Continue the essay on Carly Rae Jepsen's album E•MO•TION from its last sentence.

-- SUPPLIED PASSAGE --
((

E•MO•TIONal Rabbit Hole
A couple of weeks ago, I came across the following tweet:
I hadn’t thought about “All That,” or E•MO•TION, or, frankly, Carly Rae Jepsen in ages. But I immediately clicked the link and started listening. And then I clicked through to the album, was reminded CRJ had the audacity to kick-off the album with the 1-2-3 of “Run Away With Me,” “Emotion,” and “I Really Like You” (I could go on…E•MO•TION is one of those rare “no skips” albums; at least it is to me) and before I knew it I had listened to the album all the way through.
Have you listened to an album all the way through recently? I find I’ve become so conditioned to the slow drip of singles that show up on my New Music Friday Spotify playlist each week that by the time a full album drops I often feel I already know what it’s going to give me.
And on top of that, I’ve always been bad at listening to music. If I’m not too focused on trying to discern the lyrics, I’m ignoring them completely and just getting swept up in the music. I struggle to simply engage with a song on its own terms, find it hard to quiet down that voice in my head that feels like it needs to make pronouncements, needs to define and categorize: good!/bad! brilliant!/stupid! unique!/derivative! worthy/un-!
This impulse extends beyond music and is something I am working on in therapy.
But E•MO•TION does something to disarm that part of my brain. It’s pop music built for summer nights, for pining, for dancing with your friends, for—forgive me—feeling.

))

-- DATA TO EXAMINE --
((

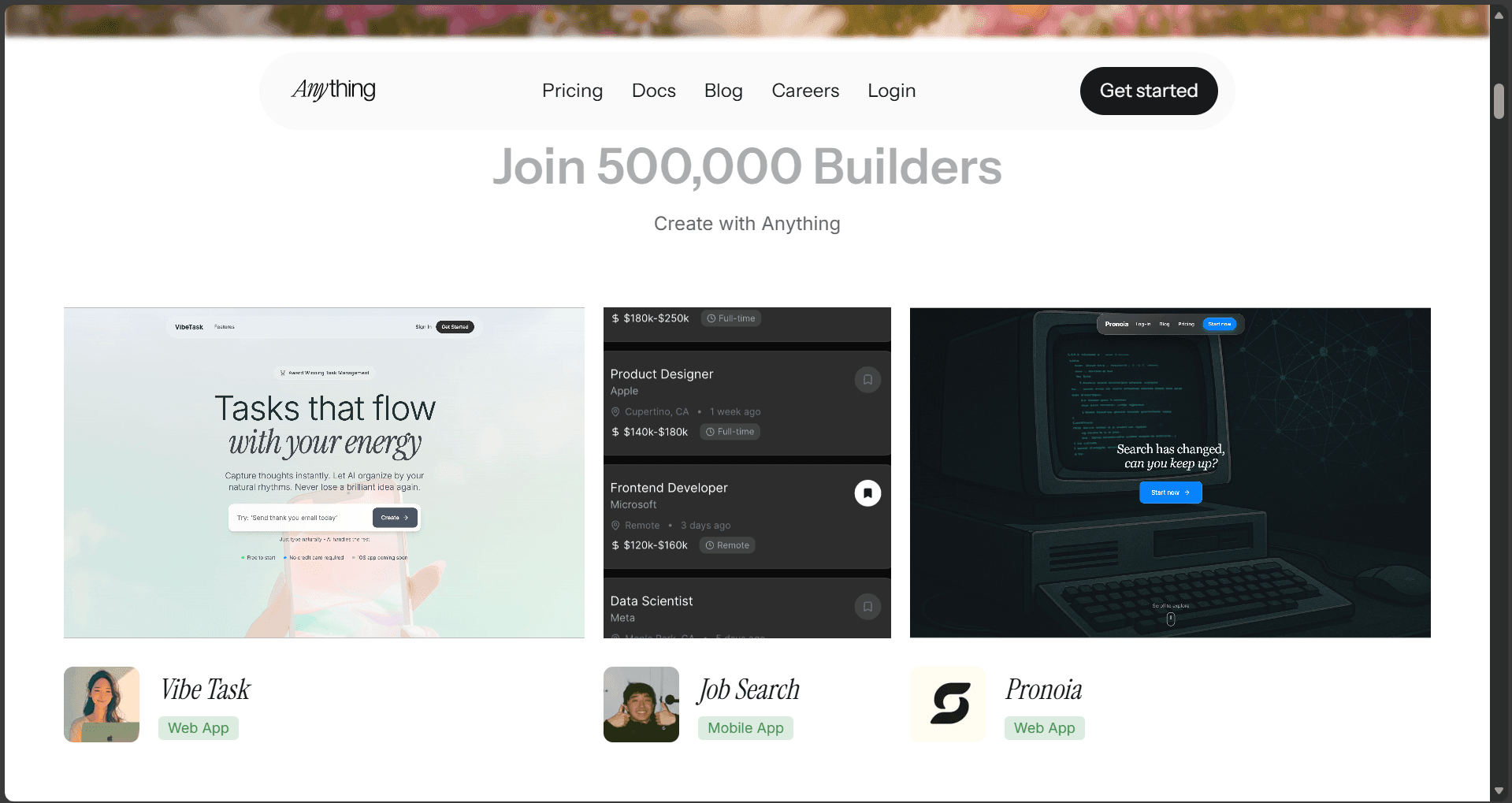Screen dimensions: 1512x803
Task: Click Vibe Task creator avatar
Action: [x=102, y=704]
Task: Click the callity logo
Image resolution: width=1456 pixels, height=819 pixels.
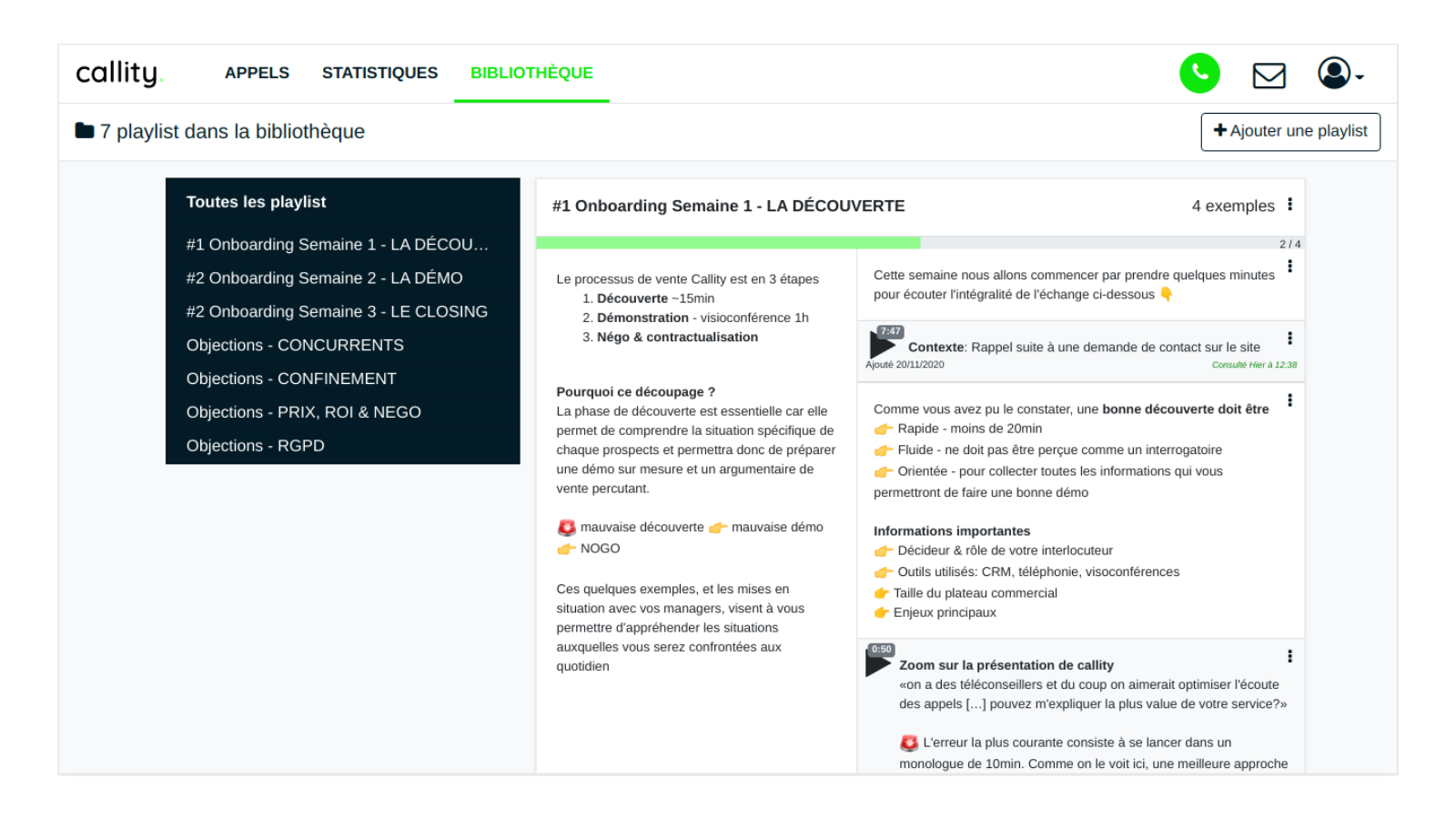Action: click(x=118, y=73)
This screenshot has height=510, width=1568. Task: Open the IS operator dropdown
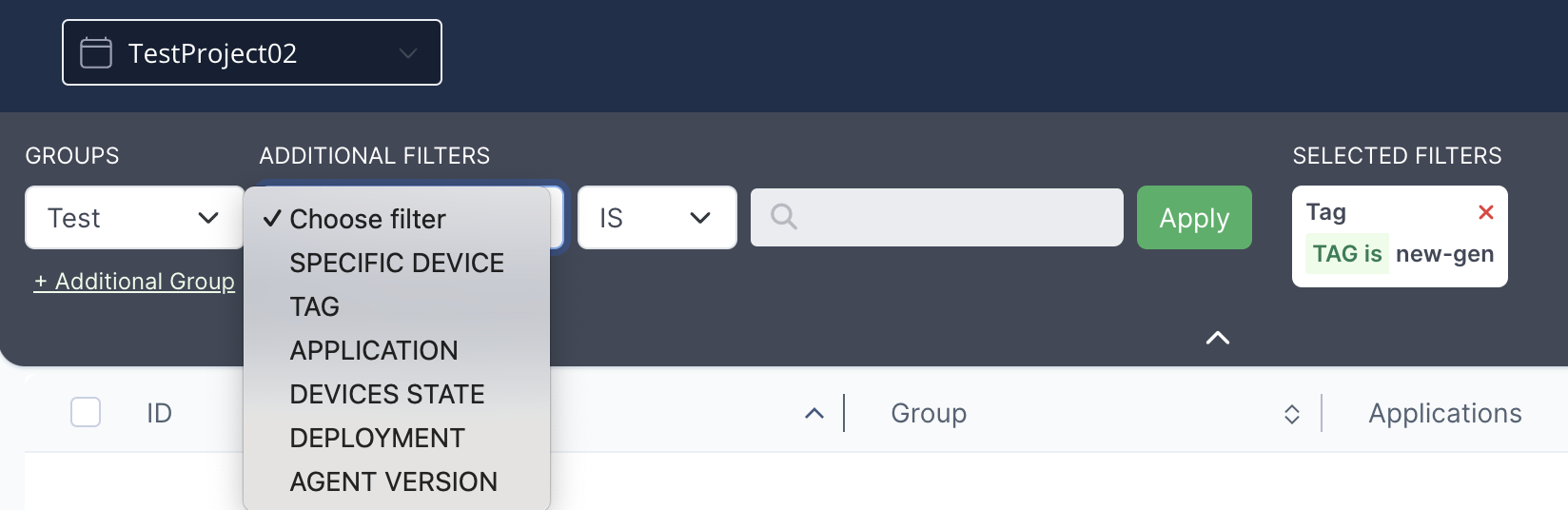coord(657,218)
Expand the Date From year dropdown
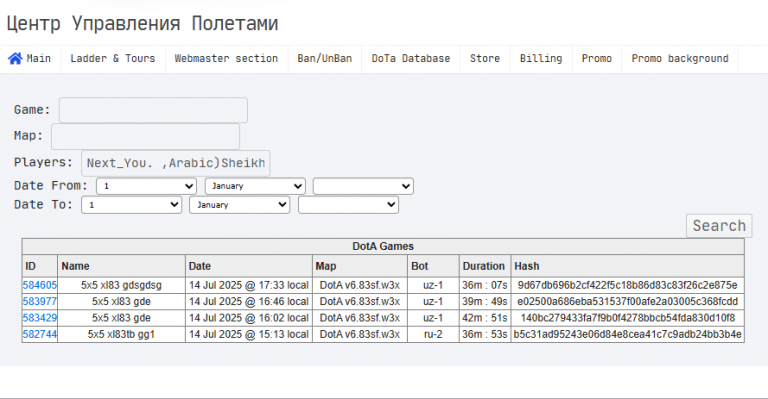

))

-- EXERCISE RESPONSE --
While listening to the album, I remembered that Hanif Abdurraqib, a writer I love, has written about Carly Rae Jepsen:
That Jepsen’s music is not the kind of pop music that relentlessly desires a body means that desire itself is the body. Desire is the living thing at the end of the tunnel, waiting with open arms, and to some, I imagine that isn’t a happy ending. Wanting leading into more wanting isn’t exactly a neatly tied ribbon, but it is a certainty. I will surely wake tomorrow with a desire for something I cannot have, and even if I can have it, I will chase the idea of not being able to have it until I find something else fleeting.
Here’s a video of him reading a version of that piece:
Hanif writes so beautifully on desire and longing (and on Whitney Houston), most notably in his viral Paris Review essay from 2019, “On Summer Crushing”:
I can hold a crush longer than most of my friends can hold a grudge. I don’t really need or even want to know whether a person shares my affection. I’m content just letting the situation play itself out at its own pace. I get that for most people, this seems agonizing. But, for all of the agony, what you get in return is the imagined person and not the actual person. Or, if you’re lucky, you get to hold off on the actual person for a little bit longer, until you get to be with the actual person.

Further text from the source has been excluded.